Board of Admiralty to James Nicholson, 22 May 1780
Board of Admiralty to James Nicholson
FC (NA: PCC, Marine Committee Letter Book, fol. 288).
May 22d 1780
Sir
The Board are favoured with your letter of the 3d instant1 acknowledging the receipt of theirs of the 17th ultimo, wherein the[y] expressly directed you to proceed with the Trumbull on A short Cruize so as to return to the Delaware by the latter end of June in Order to join the Confederacy Saratoga & Deane for the execution of a particular plan concerted by this Board.2
The Board are concerned to find your last letter seems to indicate an intention of your concerting with the private ship of war Mifflin upon a different plan. We now repeat our former Order viz. that you make A short Cruize so as to return to the Delaware as above directed.3 We are
Your Hble servants by Order
John Brown sec
1. Not found.
2. The “particular plan,” namely, for these four ships to cruise in concert and also in company with French warships, never went into effect.

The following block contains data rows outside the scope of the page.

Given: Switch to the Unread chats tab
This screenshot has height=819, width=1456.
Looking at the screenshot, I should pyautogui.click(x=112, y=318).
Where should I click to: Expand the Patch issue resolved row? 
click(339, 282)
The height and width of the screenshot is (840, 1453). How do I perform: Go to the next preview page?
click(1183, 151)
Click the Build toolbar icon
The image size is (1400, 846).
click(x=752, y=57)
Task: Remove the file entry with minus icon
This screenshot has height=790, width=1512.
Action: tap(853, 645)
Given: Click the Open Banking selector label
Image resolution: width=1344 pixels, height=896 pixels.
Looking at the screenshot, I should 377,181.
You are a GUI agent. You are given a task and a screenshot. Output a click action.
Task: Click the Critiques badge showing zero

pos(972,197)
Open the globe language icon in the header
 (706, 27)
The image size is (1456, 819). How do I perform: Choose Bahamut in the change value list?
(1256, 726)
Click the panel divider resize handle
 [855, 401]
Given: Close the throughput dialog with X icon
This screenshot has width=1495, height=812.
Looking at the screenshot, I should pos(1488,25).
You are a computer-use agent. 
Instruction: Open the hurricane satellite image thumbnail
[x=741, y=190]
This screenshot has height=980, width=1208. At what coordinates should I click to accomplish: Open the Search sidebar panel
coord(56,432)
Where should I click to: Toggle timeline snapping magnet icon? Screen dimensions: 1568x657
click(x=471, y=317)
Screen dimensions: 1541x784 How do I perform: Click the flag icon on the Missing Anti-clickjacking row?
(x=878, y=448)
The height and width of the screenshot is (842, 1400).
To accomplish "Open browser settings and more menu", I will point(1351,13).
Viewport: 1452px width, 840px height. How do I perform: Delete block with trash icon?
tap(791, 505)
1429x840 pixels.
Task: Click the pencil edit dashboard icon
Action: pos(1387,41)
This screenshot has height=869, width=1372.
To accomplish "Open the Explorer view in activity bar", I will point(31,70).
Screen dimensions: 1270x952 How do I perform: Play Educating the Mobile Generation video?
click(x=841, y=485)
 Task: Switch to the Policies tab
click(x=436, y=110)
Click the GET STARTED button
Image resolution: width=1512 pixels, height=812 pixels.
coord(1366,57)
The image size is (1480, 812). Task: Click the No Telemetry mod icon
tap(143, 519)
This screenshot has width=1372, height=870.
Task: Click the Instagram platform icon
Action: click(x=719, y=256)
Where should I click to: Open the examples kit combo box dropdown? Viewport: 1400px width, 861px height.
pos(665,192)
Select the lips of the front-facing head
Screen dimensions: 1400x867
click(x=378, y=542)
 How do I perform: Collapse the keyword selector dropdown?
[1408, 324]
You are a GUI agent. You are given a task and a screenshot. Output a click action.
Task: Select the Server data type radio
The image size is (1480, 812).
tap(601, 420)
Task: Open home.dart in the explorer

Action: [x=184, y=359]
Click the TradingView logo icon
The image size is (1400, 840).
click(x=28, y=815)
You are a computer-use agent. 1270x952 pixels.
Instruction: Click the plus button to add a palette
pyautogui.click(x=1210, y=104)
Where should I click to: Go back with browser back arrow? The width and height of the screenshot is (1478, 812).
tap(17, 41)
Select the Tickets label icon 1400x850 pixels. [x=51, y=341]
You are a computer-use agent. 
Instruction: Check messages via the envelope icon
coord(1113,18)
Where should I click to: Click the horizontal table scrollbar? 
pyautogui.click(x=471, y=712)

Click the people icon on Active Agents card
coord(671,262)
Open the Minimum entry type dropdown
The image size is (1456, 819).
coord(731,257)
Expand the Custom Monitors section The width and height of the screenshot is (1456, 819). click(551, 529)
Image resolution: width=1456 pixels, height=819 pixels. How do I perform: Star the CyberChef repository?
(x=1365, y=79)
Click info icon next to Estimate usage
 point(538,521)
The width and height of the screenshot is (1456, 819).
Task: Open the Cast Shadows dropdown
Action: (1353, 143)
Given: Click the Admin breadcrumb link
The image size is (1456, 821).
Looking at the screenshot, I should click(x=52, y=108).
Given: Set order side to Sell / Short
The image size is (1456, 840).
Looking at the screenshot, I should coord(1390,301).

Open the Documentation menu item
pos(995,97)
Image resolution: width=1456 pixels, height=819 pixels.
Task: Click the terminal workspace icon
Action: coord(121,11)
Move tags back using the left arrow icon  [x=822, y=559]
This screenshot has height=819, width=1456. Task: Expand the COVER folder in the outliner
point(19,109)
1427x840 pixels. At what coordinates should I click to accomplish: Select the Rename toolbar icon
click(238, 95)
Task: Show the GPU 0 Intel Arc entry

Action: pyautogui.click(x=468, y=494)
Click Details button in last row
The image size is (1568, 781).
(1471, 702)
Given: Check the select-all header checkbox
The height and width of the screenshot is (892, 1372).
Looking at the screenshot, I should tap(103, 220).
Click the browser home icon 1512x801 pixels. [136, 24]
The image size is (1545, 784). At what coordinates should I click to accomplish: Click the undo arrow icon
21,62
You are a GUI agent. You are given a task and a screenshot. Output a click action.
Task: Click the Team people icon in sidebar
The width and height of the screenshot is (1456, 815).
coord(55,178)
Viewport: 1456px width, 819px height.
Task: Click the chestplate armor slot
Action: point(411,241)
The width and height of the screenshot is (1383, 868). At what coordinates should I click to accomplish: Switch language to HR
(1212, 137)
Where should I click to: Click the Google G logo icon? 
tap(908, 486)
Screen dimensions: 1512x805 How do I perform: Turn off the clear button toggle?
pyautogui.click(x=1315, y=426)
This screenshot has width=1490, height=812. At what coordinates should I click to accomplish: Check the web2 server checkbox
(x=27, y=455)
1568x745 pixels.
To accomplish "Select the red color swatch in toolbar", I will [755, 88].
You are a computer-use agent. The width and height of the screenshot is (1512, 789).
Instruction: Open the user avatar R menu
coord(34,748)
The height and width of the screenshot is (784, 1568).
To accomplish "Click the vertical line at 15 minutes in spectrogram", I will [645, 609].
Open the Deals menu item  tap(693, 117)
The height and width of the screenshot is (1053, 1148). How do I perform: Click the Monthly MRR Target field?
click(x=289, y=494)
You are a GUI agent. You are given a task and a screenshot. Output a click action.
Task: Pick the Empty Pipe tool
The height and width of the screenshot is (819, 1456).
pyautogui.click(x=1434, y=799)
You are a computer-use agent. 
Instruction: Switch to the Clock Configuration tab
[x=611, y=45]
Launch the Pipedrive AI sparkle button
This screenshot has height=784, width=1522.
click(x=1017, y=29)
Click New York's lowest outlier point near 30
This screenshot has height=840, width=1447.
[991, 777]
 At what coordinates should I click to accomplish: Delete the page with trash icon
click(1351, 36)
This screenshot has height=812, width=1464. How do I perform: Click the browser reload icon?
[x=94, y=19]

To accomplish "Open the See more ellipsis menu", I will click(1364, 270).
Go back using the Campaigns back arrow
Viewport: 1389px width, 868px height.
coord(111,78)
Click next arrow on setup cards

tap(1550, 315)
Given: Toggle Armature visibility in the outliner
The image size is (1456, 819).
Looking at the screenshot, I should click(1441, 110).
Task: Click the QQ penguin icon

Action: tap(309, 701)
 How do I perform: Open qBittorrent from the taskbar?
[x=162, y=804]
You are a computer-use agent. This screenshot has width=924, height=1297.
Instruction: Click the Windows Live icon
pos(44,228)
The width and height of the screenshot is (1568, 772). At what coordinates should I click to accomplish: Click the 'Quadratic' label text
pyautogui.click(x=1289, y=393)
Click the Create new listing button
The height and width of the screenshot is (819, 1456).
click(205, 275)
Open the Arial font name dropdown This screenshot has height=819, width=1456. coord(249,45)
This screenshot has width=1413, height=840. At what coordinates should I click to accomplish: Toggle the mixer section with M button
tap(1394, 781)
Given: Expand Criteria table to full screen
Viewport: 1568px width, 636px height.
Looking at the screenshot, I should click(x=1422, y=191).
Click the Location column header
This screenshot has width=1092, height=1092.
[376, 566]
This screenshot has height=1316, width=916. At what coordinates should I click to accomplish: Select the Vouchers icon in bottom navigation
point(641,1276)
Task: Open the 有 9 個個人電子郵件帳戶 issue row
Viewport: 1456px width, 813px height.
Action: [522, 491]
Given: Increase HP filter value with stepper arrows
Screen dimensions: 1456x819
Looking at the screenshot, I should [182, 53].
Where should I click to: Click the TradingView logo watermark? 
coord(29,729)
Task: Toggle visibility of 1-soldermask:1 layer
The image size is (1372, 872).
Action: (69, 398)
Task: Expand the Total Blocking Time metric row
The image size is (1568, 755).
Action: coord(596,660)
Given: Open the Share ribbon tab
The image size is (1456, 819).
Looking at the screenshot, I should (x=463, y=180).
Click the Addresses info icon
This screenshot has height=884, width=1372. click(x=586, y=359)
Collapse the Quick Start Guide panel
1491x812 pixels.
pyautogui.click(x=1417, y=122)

The “Saratoga” (Captain John Young), the “Deane” (Captain Samuel Nicholson), and the “Trumbull” finally worked together more or less as a squadron in the early autumn of 1780, but even by then the “Confederacy” was not ready for sea (Charles O. Paullin, ed., Out-Letters of Board of Admiralty, II, 247–71, passim).
3. Captain Nicholson obeyed these orders by sailing from New London late in May (Board of Admiralty to Navy Board, Boston, 12 May 1780, n. 5). For the privateer “General Mifflin” of Boston, commanded by George W. Babcock, see Gardner Weld Allen, Massachusetts Privateers of the Revolution (Boston, 1927), p. 149.